• _Énoncé a_
Transformez en tableau Markdown à deux colonnes, « Numéro » et « Ligne », les lignes des entrées comprises entre celle qui contient « Given: Tap the green checkmark beside GnuPG » et la fin des entrées, bornes incluses. Omettez les lignes vides.

• _Texte à lire_
Culture et gestion
Martine Poulain
L'heure est à la réflexion sur la gestion des établissements culturels territoriaux. Ce fut l'objet de deux journées d'études organisées par l'Observatoire des politiques culturelles, avec la concours de la ville d'Amiens, les 21 et 22 janvier dernier.
Un peu d'histoire
De quand dater la naissance des politiques culturelles ? Les uns les font naître au XIXe siècle, d'autres après la Seconde Guerre mondiale, d'autres enfin dans les années 60, voire en 1982 !... Laissant ce débat en suspens, Guy Saez, professeur à l'Institut d'études politiques de Grenoble, préfère prendre trois exemples de politique culturelle locale (Saint-Etienne, Dijon, Grenoble) et s'intéresser aux modes de leur gestion.
A Saint-Etienne, existait au XIXe siècle un théâtre de variétés, géré en concession. Lorsqu'une municipalité socialiste est élue en 1900, elle veut « aller au peuple », faire jouer Victor Hugo et des pièces d' « éducation socialiste ». Elle fait passer le théâtre en régie directe et baisse les tarifs.
A Dijon, les élus du Front populaire veulent « rendre au peuple » ce qui lui a été ravi des richesses artistiques. Le théâtre passe là aussi en régie directe, le soutien aux associations d'éducation populaire est fort, une bibliothèque de lecture publique est créée à côté de la bibliothèque patrimoniale municipale.
A Grenoble, dans les années 70, la tendance sera à la cogestion des établissements culturels avec les animateurs et le public.

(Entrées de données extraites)
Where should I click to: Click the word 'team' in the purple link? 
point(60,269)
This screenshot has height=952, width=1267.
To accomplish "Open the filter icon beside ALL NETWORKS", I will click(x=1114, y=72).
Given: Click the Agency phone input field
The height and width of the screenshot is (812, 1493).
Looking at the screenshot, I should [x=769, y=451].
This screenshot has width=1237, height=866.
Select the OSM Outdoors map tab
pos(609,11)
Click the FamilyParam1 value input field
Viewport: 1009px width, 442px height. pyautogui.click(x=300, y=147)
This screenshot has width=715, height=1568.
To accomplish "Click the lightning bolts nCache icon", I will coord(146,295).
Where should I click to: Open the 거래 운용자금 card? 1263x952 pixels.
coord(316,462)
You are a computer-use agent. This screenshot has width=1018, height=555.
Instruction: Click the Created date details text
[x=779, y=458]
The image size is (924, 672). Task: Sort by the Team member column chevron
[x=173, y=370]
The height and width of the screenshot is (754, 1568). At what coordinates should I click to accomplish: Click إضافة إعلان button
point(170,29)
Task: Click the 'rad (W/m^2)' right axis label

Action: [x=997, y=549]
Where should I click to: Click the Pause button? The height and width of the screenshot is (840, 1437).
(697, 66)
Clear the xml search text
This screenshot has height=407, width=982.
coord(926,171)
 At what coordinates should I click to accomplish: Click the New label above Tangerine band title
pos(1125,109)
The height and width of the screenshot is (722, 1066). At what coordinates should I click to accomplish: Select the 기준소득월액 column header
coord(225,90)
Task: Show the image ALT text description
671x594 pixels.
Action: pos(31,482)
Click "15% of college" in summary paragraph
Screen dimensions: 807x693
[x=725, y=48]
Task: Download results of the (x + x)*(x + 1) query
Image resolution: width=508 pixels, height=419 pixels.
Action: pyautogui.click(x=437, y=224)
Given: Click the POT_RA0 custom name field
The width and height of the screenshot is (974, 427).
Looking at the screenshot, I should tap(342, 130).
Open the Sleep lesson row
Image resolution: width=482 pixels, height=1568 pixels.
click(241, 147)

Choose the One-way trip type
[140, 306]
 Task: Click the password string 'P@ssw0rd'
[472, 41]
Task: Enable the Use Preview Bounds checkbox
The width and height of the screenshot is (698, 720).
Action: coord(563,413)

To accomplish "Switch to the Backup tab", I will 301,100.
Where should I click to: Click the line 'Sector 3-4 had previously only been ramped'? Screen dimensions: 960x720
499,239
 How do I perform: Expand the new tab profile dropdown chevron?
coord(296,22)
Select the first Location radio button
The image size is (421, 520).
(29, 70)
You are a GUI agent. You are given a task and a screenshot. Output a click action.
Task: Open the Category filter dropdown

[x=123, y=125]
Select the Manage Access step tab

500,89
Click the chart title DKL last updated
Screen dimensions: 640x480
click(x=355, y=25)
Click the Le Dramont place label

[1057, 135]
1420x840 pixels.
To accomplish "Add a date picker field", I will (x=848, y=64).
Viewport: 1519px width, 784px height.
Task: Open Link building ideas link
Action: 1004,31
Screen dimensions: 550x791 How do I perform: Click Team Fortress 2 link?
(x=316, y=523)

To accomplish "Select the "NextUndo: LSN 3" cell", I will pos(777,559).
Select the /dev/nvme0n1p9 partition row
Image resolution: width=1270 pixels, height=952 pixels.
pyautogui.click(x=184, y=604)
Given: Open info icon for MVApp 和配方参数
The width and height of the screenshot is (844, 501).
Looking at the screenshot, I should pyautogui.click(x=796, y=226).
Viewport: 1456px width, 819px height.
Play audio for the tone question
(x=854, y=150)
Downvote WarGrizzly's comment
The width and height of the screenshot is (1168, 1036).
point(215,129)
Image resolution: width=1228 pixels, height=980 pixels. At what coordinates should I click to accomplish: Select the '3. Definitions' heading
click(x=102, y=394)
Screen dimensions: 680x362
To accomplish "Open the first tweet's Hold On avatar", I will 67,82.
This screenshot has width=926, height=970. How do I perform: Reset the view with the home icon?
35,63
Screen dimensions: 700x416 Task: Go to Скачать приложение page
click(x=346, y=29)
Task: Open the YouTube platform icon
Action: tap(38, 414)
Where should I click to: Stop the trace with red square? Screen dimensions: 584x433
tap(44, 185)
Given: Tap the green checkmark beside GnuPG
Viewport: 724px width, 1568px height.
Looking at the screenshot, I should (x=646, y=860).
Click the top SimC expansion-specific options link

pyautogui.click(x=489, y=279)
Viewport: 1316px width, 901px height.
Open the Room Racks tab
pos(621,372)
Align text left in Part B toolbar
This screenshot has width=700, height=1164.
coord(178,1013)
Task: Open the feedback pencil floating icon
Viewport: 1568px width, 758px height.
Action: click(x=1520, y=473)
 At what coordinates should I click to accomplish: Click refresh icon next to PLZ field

• _Énoncé b_
Recopiez le passage du texte sur la culture et la gestion compris entre « Un peu d'histoire » et « de leur gestion. », inclus.

• _Résultat de l'exercice a_
| Numéro | Ligne |
|---|---|
| 1 | Given: Tap the green checkmark beside GnuPG |
| 2 | Viewport: 724px width, 1568px height. |
| 3 | Looking at the screenshot, I should (x=646, y=860). |
| 4 | Click the top SimC expansion-specific options link |
| 5 | pyautogui.click(x=489, y=279) |
| 6 | Viewport: 1316px width, 901px height. |
| 7 | Open the Room Racks tab |
| 8 | pos(621,372) |
| 9 | Align text left in Part B toolbar |
| 10 | This screenshot has width=700, height=1164. |
| 11 | coord(178,1013) |
| 12 | Task: Open the feedback pencil floating icon |
| 13 | Viewport: 1568px width, 758px height. |
| 14 | Action: click(x=1520, y=473) |
| 15 |  At what coordinates should I click to accomplish: Click refresh icon next to PLZ field |

• _Résultat de l'exercice b_
Un peu d'histoire
De quand dater la naissance des politiques culturelles ? Les uns les font naître au XIXe siècle, d'autres après la Seconde Guerre mondiale, d'autres enfin dans les années 60, voire en 1982 !... Laissant ce débat en suspens, Guy Saez, professeur à l'Institut d'études politiques de Grenoble, préfère prendre trois exemples de politique culturelle locale (Saint-Etienne, Dijon, Grenoble) et s'intéresser aux modes de leur gestion.